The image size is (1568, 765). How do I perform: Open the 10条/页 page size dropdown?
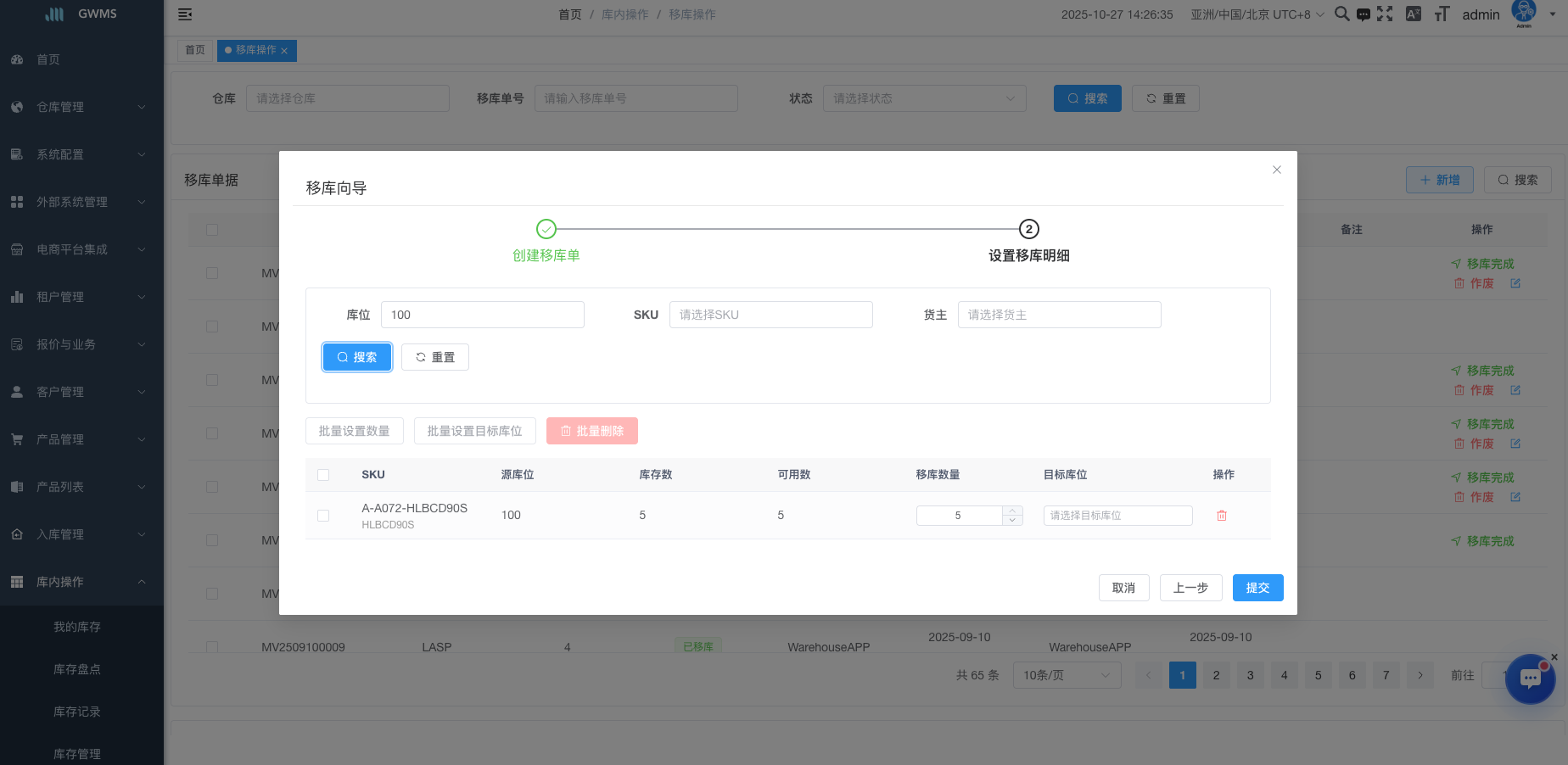pos(1067,675)
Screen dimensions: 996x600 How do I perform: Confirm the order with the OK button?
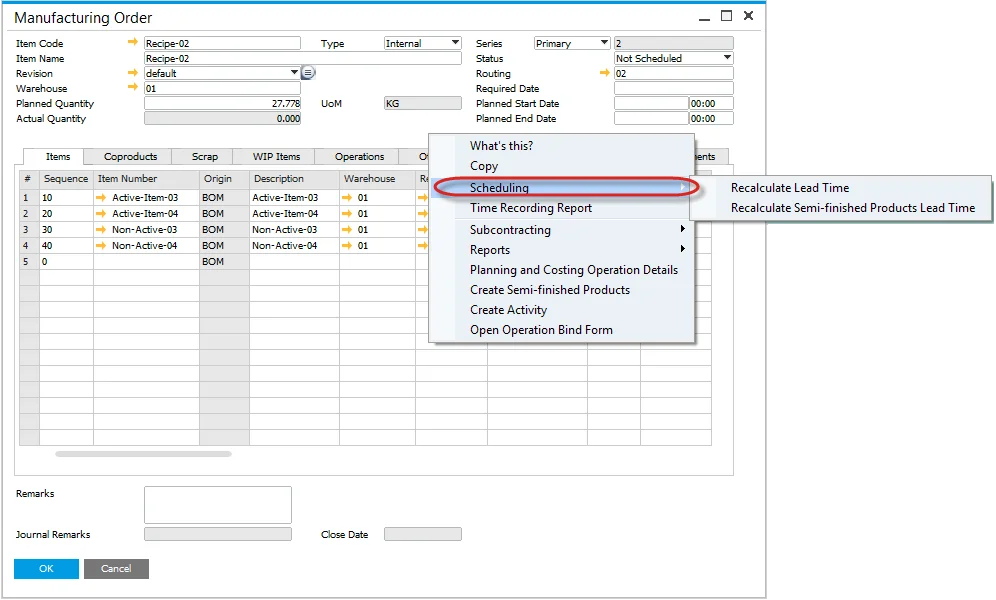tap(45, 568)
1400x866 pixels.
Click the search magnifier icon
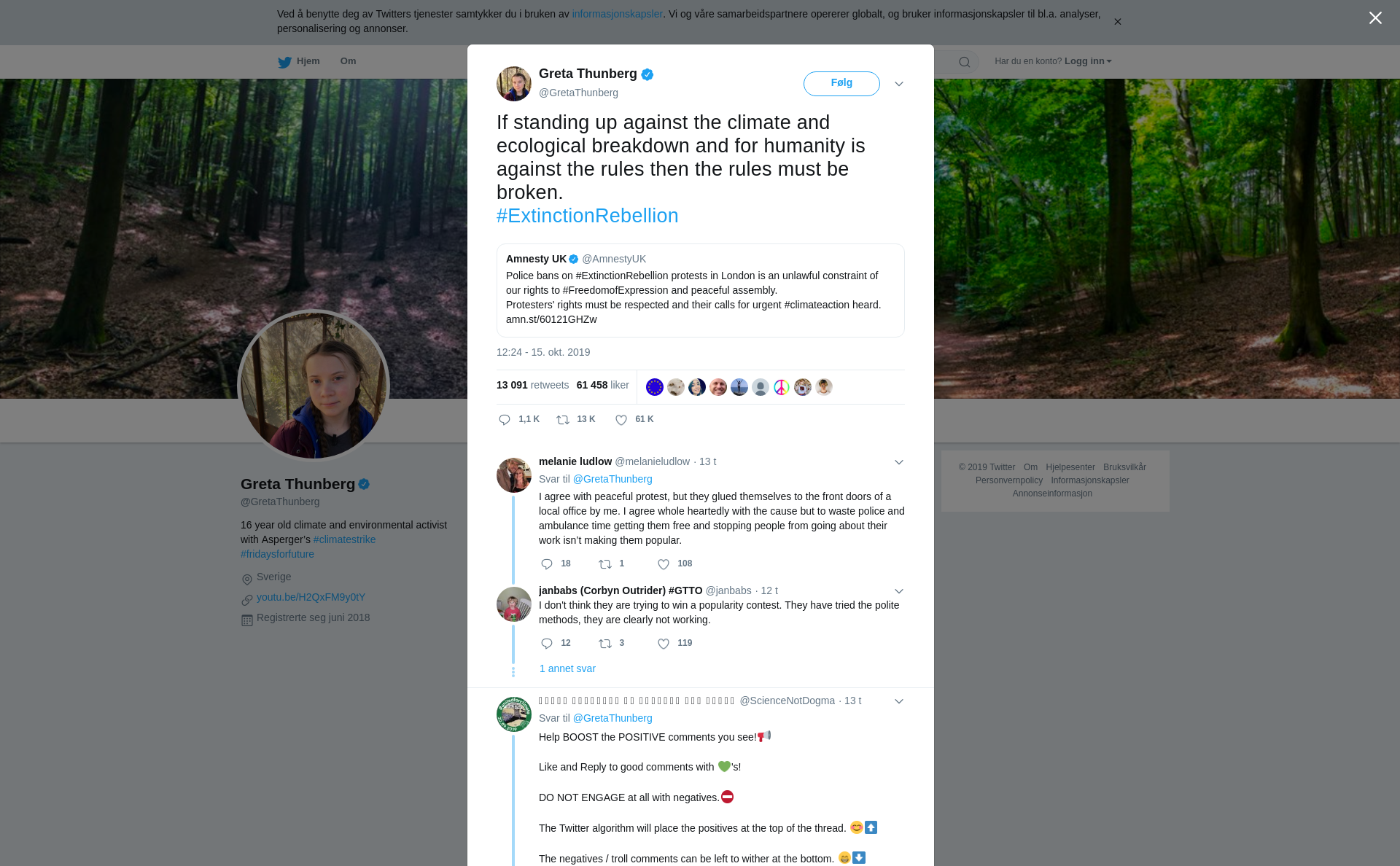click(965, 62)
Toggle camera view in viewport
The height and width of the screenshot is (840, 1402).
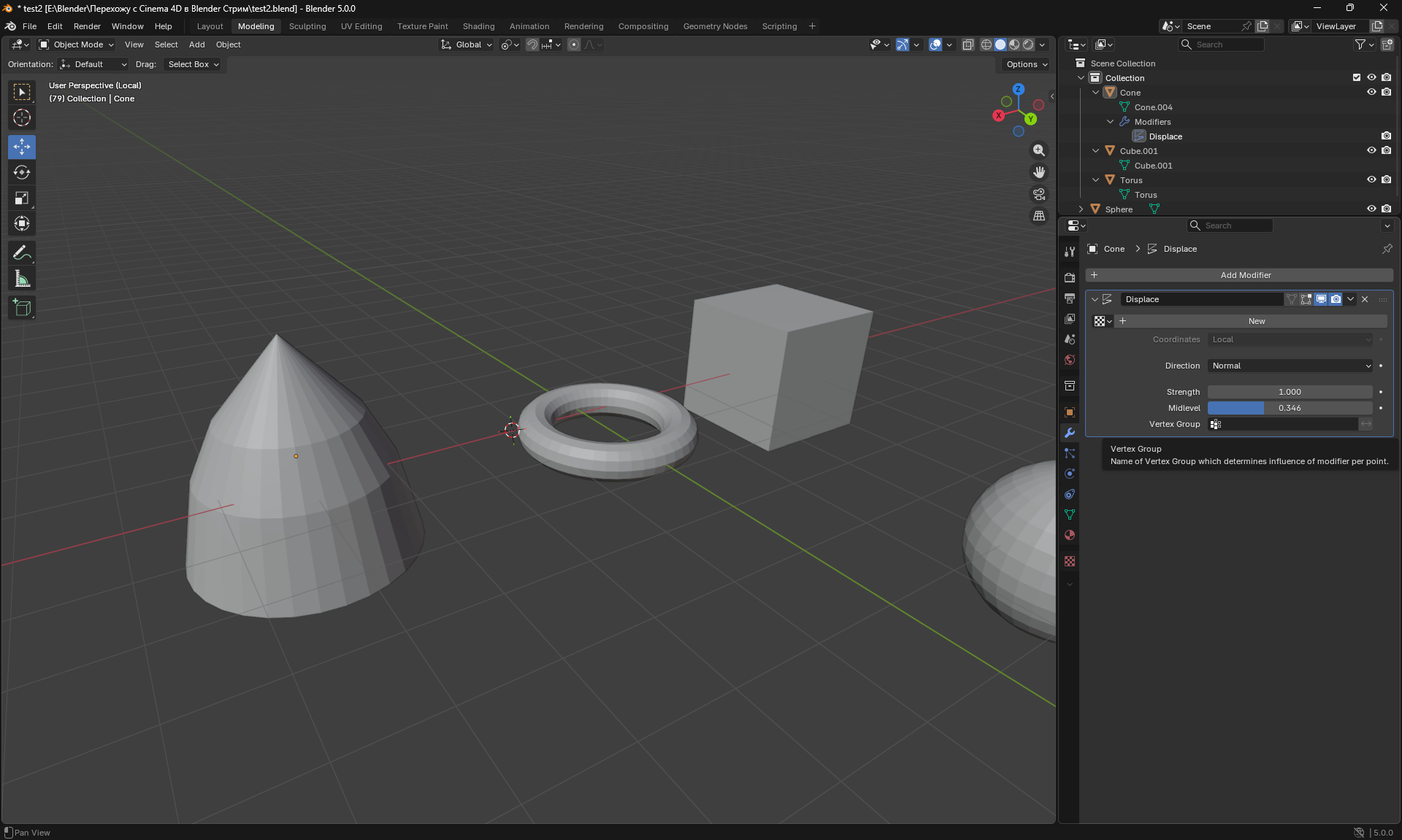[x=1039, y=194]
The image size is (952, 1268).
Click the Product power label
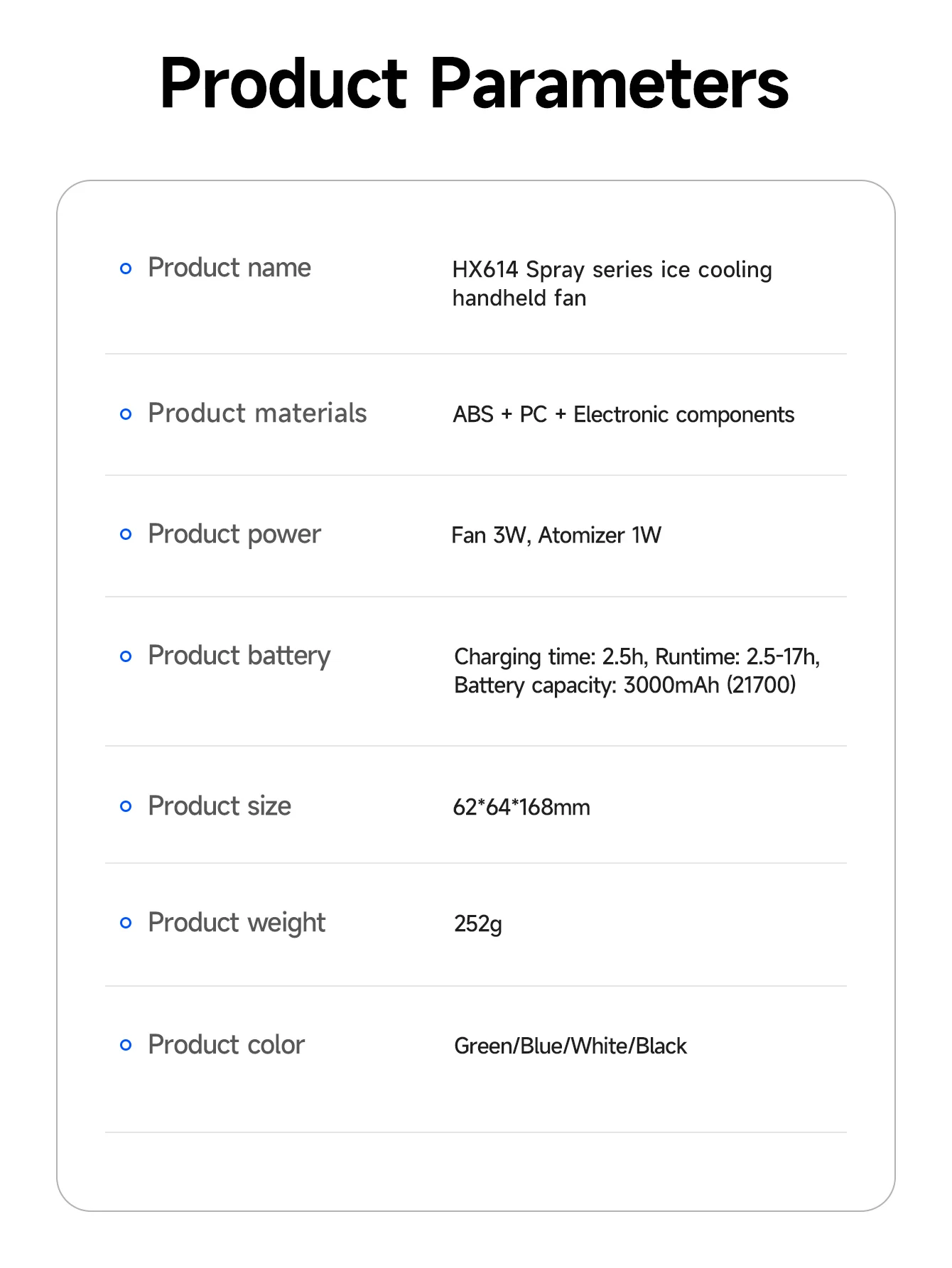pyautogui.click(x=234, y=534)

• • •

_Goal_:
Which lines of the data above contain the word "size"? Gather each one and copy it out in full.

_Response to the task_:
The image size is (1568, 765). How do I perform: Open the 10条/页 page size dropdown?
The image size is (952, 1268).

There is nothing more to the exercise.